(Supplied data Opens)
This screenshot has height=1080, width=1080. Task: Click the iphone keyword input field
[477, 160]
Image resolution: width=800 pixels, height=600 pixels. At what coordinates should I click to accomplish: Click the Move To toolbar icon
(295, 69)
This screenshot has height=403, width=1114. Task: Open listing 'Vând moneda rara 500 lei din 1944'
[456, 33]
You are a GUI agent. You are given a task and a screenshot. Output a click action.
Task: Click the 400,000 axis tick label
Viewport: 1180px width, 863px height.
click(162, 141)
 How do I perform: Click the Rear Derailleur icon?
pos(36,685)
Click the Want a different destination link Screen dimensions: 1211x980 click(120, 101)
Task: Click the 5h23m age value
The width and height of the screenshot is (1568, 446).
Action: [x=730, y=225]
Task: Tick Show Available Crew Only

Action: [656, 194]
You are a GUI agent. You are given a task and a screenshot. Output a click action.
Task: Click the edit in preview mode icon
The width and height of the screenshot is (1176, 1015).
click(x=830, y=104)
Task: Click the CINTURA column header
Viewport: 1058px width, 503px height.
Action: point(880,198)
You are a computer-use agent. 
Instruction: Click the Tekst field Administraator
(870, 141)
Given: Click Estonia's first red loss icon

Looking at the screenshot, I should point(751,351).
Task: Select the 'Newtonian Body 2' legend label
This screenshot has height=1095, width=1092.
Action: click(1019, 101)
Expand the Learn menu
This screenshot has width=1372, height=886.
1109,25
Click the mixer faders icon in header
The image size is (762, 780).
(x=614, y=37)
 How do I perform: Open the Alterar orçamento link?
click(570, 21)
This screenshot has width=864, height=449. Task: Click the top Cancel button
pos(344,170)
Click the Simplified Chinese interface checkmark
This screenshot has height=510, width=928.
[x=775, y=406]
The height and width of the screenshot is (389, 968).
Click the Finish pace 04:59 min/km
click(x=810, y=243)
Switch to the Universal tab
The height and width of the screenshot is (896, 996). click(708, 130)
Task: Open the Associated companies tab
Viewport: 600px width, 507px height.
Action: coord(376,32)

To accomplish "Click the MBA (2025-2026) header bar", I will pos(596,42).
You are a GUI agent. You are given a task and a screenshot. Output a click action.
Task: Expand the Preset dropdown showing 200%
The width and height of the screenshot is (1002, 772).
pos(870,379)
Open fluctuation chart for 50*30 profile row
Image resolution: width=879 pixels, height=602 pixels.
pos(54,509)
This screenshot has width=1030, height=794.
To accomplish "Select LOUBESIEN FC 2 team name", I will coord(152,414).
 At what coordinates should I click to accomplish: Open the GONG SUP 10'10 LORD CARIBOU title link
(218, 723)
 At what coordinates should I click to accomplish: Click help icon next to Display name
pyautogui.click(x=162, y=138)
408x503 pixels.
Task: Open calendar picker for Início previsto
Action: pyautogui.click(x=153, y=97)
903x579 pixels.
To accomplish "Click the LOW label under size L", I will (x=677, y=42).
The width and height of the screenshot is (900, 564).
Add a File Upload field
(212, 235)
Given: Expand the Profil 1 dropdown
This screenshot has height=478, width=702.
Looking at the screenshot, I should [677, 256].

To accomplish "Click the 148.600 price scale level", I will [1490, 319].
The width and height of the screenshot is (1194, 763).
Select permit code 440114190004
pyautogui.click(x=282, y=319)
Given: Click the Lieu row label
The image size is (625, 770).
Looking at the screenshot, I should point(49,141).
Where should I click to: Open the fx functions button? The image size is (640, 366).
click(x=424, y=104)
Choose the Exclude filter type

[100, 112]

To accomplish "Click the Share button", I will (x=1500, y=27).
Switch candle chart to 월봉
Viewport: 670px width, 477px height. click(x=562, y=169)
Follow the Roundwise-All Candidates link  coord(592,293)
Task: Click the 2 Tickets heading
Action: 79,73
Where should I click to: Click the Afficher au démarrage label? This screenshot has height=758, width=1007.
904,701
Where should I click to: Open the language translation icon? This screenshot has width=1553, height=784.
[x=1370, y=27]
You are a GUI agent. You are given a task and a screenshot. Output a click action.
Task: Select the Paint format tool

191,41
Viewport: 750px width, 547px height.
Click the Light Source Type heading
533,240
(Supplied data Closes)
* [Work request]: Every line with the word "header" in it should be copied from the listing above.

* [Expected answer]:
Task: Click the CINTURA column header
Click the mixer faders icon in header
To accomplish "Click the MBA (2025-2026) header bar", I will pos(596,42).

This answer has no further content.